About the Author:
Richard Conniff is the author of several adult nonfiction books including Every Creeping Thing: True Tales of Faintly Repulsive Wildlife and numerous articles for such magazines as National Geographic, Smithsonian, and Time, winning the National Magazine Award. He has also written and presented nature
programs for National Geographic Television, the Discovery Channel, and the BBC.

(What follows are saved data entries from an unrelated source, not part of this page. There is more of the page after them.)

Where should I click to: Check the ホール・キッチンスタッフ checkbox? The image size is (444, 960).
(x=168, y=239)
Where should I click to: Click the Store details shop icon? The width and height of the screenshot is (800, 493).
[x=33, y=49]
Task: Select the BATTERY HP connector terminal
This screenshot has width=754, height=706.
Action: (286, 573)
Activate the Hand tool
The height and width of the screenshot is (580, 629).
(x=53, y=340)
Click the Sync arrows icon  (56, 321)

From the Hardcover edition.
From School Library Journal:
Grade 4-8-From the endpapers that picture rats jammed together like commuters on a rush-hour subway to the erratic but exciting design and chapter headings that look slightly chewed, this volume is as entertaining as it is informative. Conniff opens with the amazingly fast life cycle of rats-giving birth for the first time at three months and again every three weeks, a female rat can have as many as 60 or 70 babies in one year. Species, biology, behavior, trivia, myths, and lore-all are here. The author discusses the damage and disease rats can cause and the wars humans wage against them, experimentation and ethics, rats as food, and rats as pets. The tone is always lively and the information is well balanced. The animals' intelligence (they are better at logic and navigation than humans and they have amazing memories) and survival skills (they can swim three days without stopping and can survive nuclear radiation) will impress even the most phobic readers. The design is colorful and busy, with pages crawling with photos and headings and captions that can, at times, be slightly hard to read. However, the writing is clear and conversational, and the author's contagious fascination with these creatures is sure to hold the attention of even reluctant readers.